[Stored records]
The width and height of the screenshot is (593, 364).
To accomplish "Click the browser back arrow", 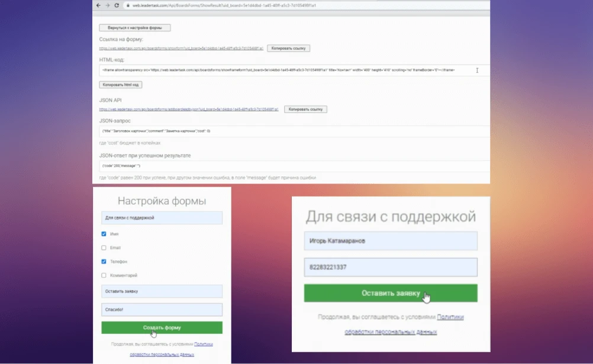I will pyautogui.click(x=98, y=5).
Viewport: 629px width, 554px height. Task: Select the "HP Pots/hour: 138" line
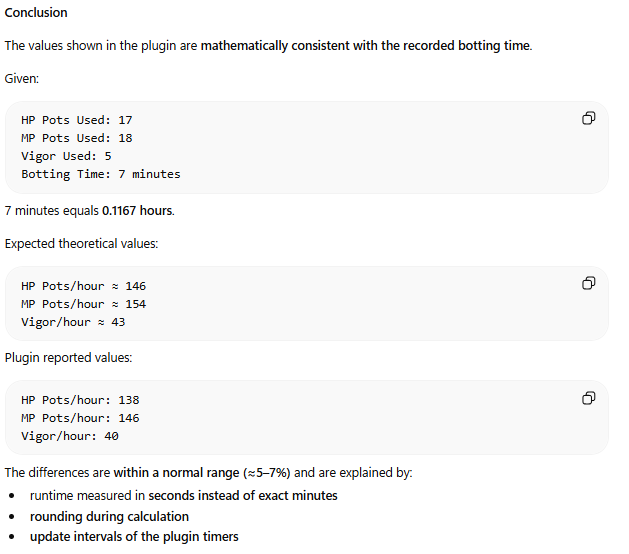(80, 400)
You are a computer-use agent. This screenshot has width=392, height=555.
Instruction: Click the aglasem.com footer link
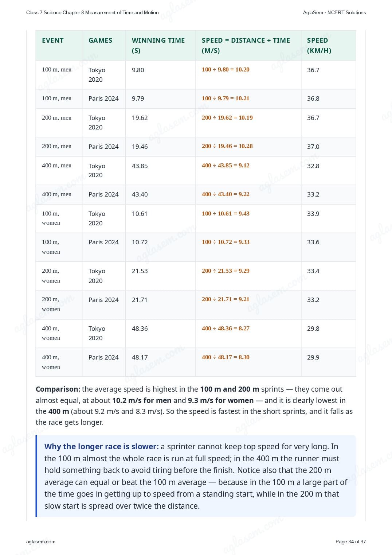click(x=41, y=542)
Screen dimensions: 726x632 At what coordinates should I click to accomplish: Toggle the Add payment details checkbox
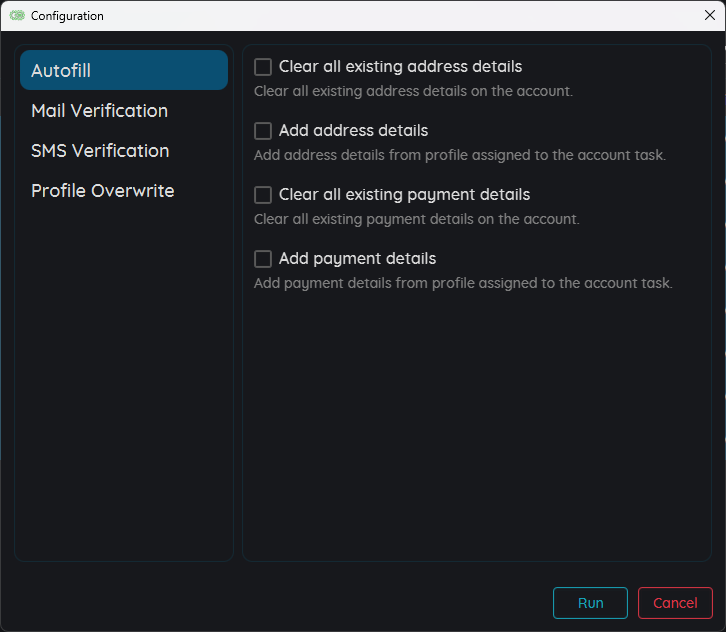click(263, 259)
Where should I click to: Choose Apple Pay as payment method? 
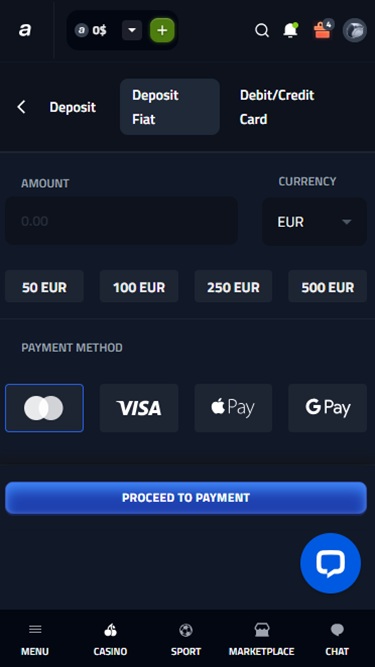click(233, 408)
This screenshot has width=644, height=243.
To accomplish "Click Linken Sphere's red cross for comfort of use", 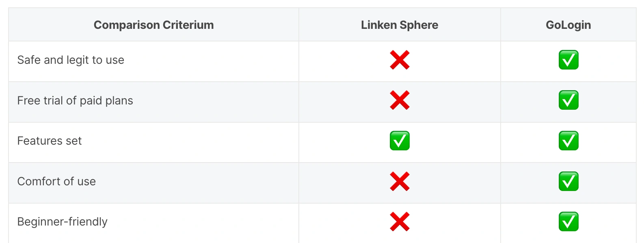I will pos(400,181).
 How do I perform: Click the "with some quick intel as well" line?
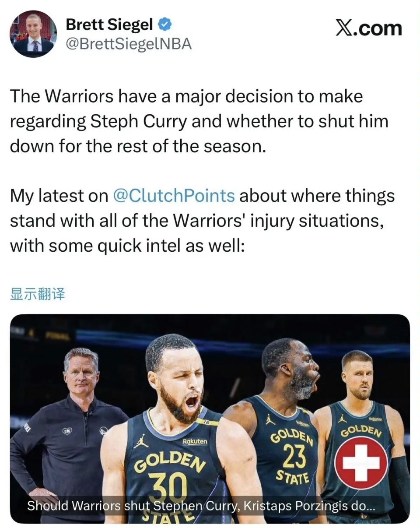click(126, 246)
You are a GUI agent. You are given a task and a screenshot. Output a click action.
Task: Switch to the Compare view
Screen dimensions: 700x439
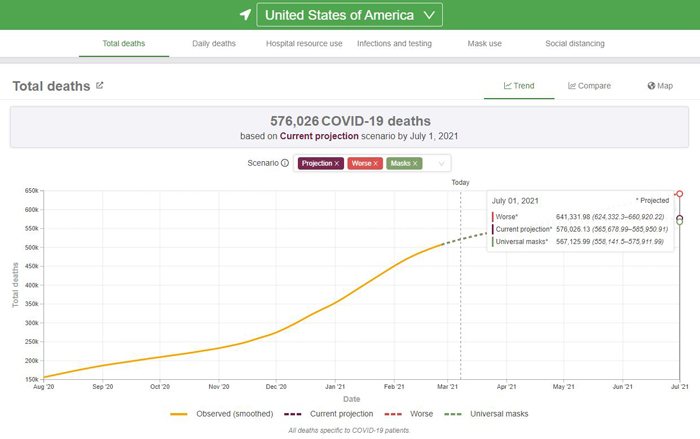click(x=590, y=86)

_Your instructions_: Would you restate, exactly and with no pictures, the lines of the entries above from the one containing "Viewport: 629px width, 554px" through the one containing "This screenshot has width=644, height=243."?

_Task output_:
Viewport: 629px width, 554px height. Task: Select the "HP Pots/hour: 138" line
(80, 400)
You are a computer-use agent. This screenshot has width=392, height=555.
Instruction: Click the aglasem.com footer link
click(x=41, y=542)
Screen dimensions: 726x632 At what coordinates should I click to accomplish: Toggle the Add payment details checkbox
click(263, 259)
Where should I click to: Choose Apple Pay as payment method? 
click(233, 408)
This screenshot has width=644, height=243.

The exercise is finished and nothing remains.